Small business loan unsecured – just when you need it most
For a business to survive, it must have a steady cash flow. Without a constant flow of cash, you will find it almost impossible to pay your bills on time. A thriving business must maintain its working capital at an optimum level. Working capital refers to the difference between current assets and current liabilities. The former consists of items held in cash form or you can quickly transform into cash. Examples include money in the bank, inventory, petty cash and cash that customers owe for items supplied or services rendered. As for the latter, these are obligations that a business owes. Payment owed to suppliers and an overdraft from the bank are two examples.
The influence of working capital
Your working capital (the difference between current assets and current liabilities) must be positive. Poor management of cash flow often means that the business does not have money to meet its daily running costs. With a negative working capital, you are at the mercy of your creditors and your banking partners. None of those ‘friends’ can stay philanthropic when you begin to show signs of financial weakness. You are at high risk of jeopardizing future chances of getting easy business loans or other financial assistance. Therefore, you must guard your working capital zealously while also have robust systems to control and monitor your cash flow.
Take advantage of credit without fear
Unless you offer goods or services on a strict cash policy, you need credit facilities to sustain and grow the business. While at it, the working capital bridges the gap between the time when you sell to a client and when they pay you in full. Without this achievement, you may end up over-trading which is not only illegal but a sure path to failure. Many small businesses keep going under because their owners attempt an expansion that is inversely proportional to their working capital level. Before you realize it, the company runs out of money, and you have no choice but to close shop.
Maintaining growth in business means that you keep a close watch
Traditionally, banks have continued to lend companies money but with one condition; they must provide collateral. Once you give some form of security usually equipment, real estate or other assets of considerable value, the bank can then ascertain an amount. Loan officers compare the cost of collateral provided with the loan sought. In other words, what the lender tries to do is to ensure that your borrowing has backing in the form of another possession. Your bank can agree to lend you money that is equivalent to 70 percent of the value of your guarantee. If your property has a value of, say $1000,000 million against a loan request of $500,000 the bank may find it favorable.
Unsecured loans as an option, the only one
However, some businesses do not always meet the tight requirements set by banks. Under such circumstances, unsecured loans are the only available option. The term unsecured loan does not require much explaining. It is a loan granted without collateral. With such credit, you can use the money to cater for operational costs, purchase inventory or spruce up your business by acquiring more assets. Fast, small business loans have a shorter application and approval timelines than conventional loans from banks and other institutional lenders. After a simple application process, you can tell within a few minutes whether the lender has approved your request. Upon approval, the money goes into your account in as quickly as a day or two.
Unlike traditional loans, unsecured business loans do not rely on the availability of collateral. However, lenders are keen to examine several factors such as:
- Availability of a business plan: Lenders consider entrepreneurs who prepare business plans as more organized than those without one. Planning your business shows that you are not a haphazard person and can commit to achieving goals.
- The cash flow position: As mentioned earlier, your business must have a consistent and reliable cash position. Loan companies compare what you owe with the revenue generate to ascertain that you can meet the added obligation.
- Your credit profile as well as that of the business: Owing to the level of risk involved, lenders must request for your credit report from the three agencies, i.e., Experian, TransUnion, and Equifax. They then review your payment history. Of specific interest is whether you have been prompt or not. Ensure that you have put your credit status in order before you embark on your quest to obtain unsecured business loans.
- Overall business performance: Having your financial statements ready will give you an edge during and after your loan application process. Make sure you have an income statement and balance sheet prepared for scrutiny.

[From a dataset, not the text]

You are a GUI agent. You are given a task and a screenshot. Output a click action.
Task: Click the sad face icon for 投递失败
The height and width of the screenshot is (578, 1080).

If not, hire a financial expert to prepare them for you. In most cases, lenders request that you present audited financial reports. However, as a small business owner, audit services can be costly. You could have a Certified Public Accountant (CPA) review your financial statements at a reasonable fee.
If you have a history of paying your creditors on time, the lender treats this as a strong indication that you are creditworthy. Obtaining an unsecured small business loan does not exempt you from paying interest and incurring penalties. To mitigate against paying costly charges, always negotiate for credit at a fixed rate of interest.

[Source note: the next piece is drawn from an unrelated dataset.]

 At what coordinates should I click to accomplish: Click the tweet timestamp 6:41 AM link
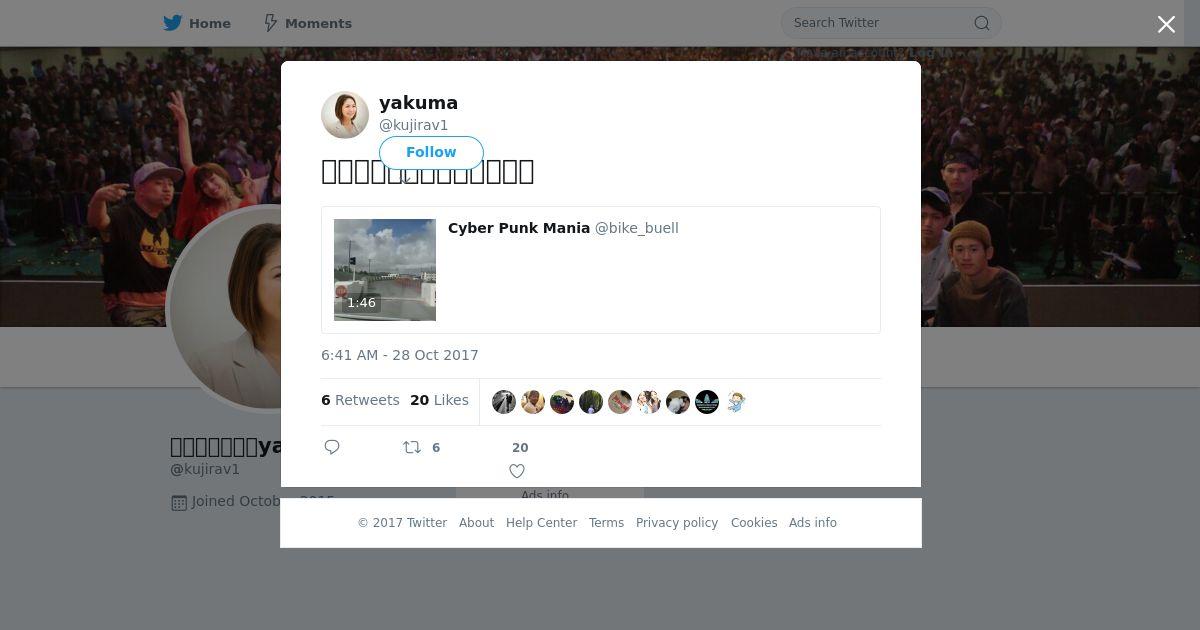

Cash flow is the life of every business. Without money to keep the operations afloat, you could soon be staring at closure. Often, you require an injection of cash to grow your firm or finance an activity. Going by the restrictions imposed by traditional lenders, you may fail to qualify for a bank loan. Banks usually ask that you furnish them with collateral, and you may not have it.
To salvage the situation, unsecured lenders exist. They do not request for any security and do offer reasonable business loan rates. However, they usually review your enterprise and check its past and present performance. Their objective is to ascertain your ability to pay back the loan advanced. As a way of preparedness, ensure you have a business plan and that you have ironed out any issues in your credit report. Also, prepare accurate financial statements thoroughly reviewed by a CPA.